Joining hands with his family, Stewart said Grace. He'd have the men who'd ruined his plan tie the seven's bodies to horses and drive them into Four Corners. With the town's partisan rangers dead, it was only a small risk and James was in a mood to make them earn their pay for a change.

"Pass the eggs," he told his youngest, who dutifully handed him the platter heaped with scrambled eggs and sausage. He helped himself to a generous portion, picking up a buttered biscuit in his left hand and taking his fork in his right.

The fork was on his plate when a twelve-foot long, nine-inch wide splinter of the hanging tree crashed through the kitchen shutters, slamming into the table and nearly killing his oldest boy. The bottom half of a chicken fell off the wood, landing on top of his scrambled eggs with a wet thud.

"Time to leave, boys," Stewart announced calmly. Standing up, he picked up his hat from where it hung on the back of his chair and led the way out, leaving the problem of Larabee and his men to the fools who had caused it.

++++

'Damn, Ezra!' Chris thought, shocked as well as impressed by the devastation around him. 'I'm not sure I want to see what you could do if you didn't have to improvise....'

Coughing, he tied his bandanna around his mouth and nose to protect him from the gritty sand as well as the stink of blood and manure.

'All right, Ezra, where the hell are you? Probably resting in the shade, laughing your fool head off.... Or lying dying somewhere where we'll never find you, like some wounded animal....'

A shadow moved through the dust cloud a dozen feet ahead and Chris picked up his pace as he headed toward it. There were two men in particular besides Ezra he was hoping to find alive, and unfortunately for Jasper, Larabee found him first.
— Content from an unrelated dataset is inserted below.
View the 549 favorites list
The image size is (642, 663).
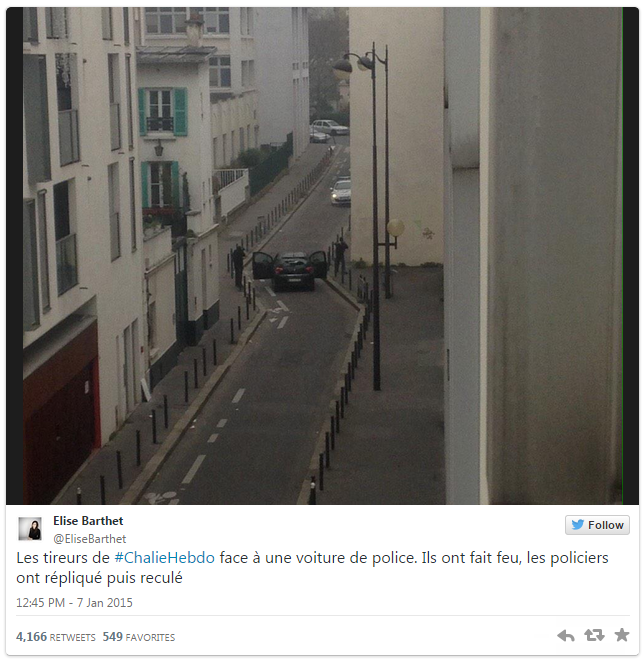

Chris let Jasper go for his gun, let him clear leather before shattering his wrist with a well-placed bullet. Jasper dropped his pistol, clutching his mangled hand. He tried to run, but a bullet in his thigh stopped him.

Whimpering, Jasper scrambled away from Larabee, pain and fear addling a brain that had never been too sharp to begin with into thinking he could find some kind of security inside the darkness of one of the few remaining chicken coops. Chris followed him, his eyes quickly adjusting to the dimness of the stifling pen. Nervous chickens pecked and flapped at Jasper, hampering his struggle to squeeze through their nests and the planks that supported them in a futile attempt to hide.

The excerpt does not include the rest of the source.